Hace unos 18 millones de años, la subfamilia Equinae comenzó una rápida diversificación que culminó en la aparición de 138 especies, la mayor parte de ellas actualmente extintas, (sólo sobreviven 7). Una última investigación analizó sus rasgos y los datos sugieren que los cambios en el tamaño y la dentición de los caballos fueron más lentos de lo que se pensaba, por lo que la explosión de esas especies no estaba vinculada a la expansión de algún nuevo tipo de hábitat como lo son las praderas.
Durante décadas, la teoría clásica de la comunidad científica sugería que los caballos que por entonces pululaban por Norteamérica desarrollaron dientes más altos, para aguantar el desgaste de comer hierba. También se habrían hecho cada vez más grandes, para defenderse de los depredadores en los nuevos espacios abiertos y para optimizar la digestión del alimento, poco nutritivo.

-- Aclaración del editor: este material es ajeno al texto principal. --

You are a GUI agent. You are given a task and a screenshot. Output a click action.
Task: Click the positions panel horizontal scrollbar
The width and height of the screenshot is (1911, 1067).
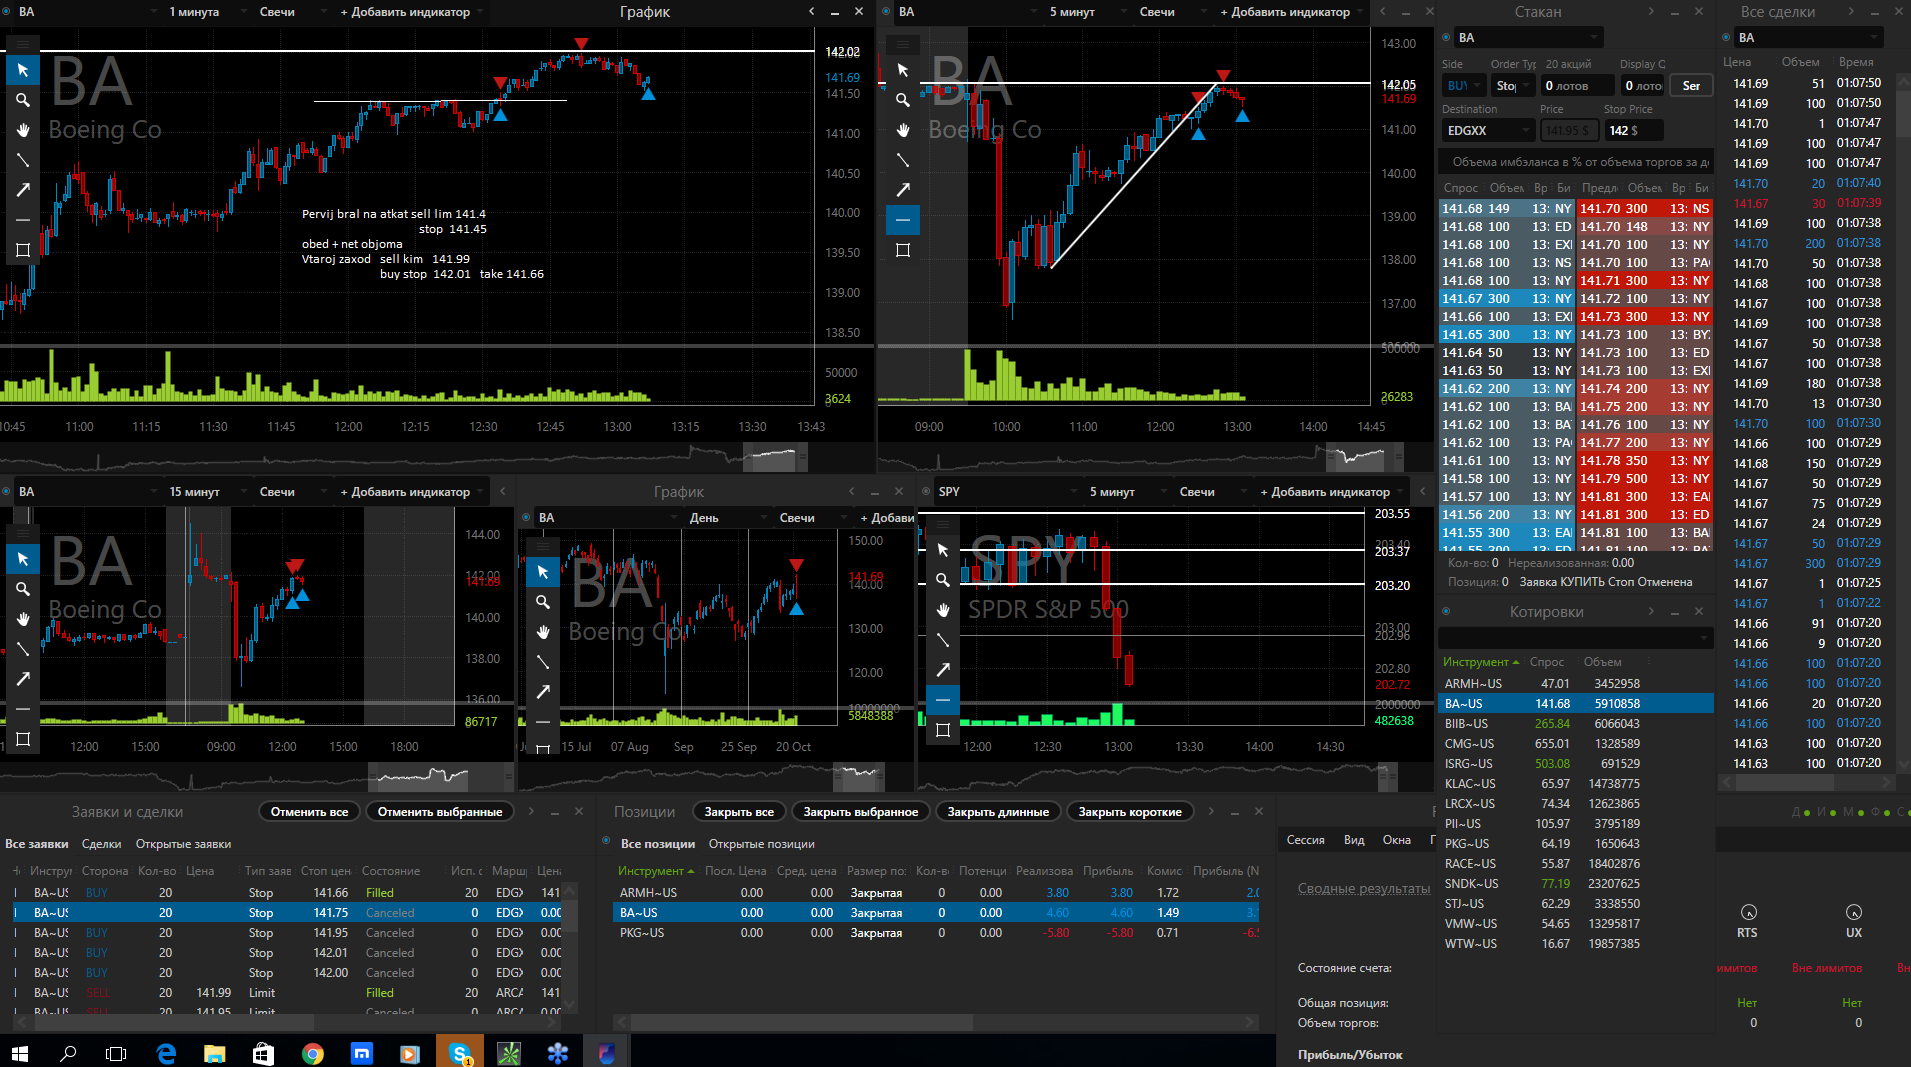[934, 1022]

Sin embargo, según explica el paleontólogo español Juan López Cantalapiedra, del Museo de Historia Natural de Berlín, no hubo una serie de rápidas adaptaciones morfológicas como respuesta a la aparición de las praderas. Lo que ocurrió, según el especialista y sus colegas, es que factores del entorno, como los cambios climáticos, generaron ecosistemas fragmentados y con suficiente alimento como para mantener a multitud de poblaciones aisladas y diferentes genéticamente, aunque parecidas físicamente.
“Norteamérica era la factoría de hacer caballos. Cuando surgía un diseño ganador, pasaba a Eurasia a través del estrecho de Bering y de allí a África”, explicó Cantalapiedra, citado por el diario El País de España y cuyo trabajo se publicó en la revista Science.
Los linajes americanos llegaron a Eurasia en dos dispersiones facilitadas por cambios climáticos, hace 11 y 4,5 millones de años. Luego los equinos se extinguieron en América, pero sobrevivieron en África y en Europa. Desde allí regresaron a su casa en 1493, en el segundo viaje de Cristóbal Colón.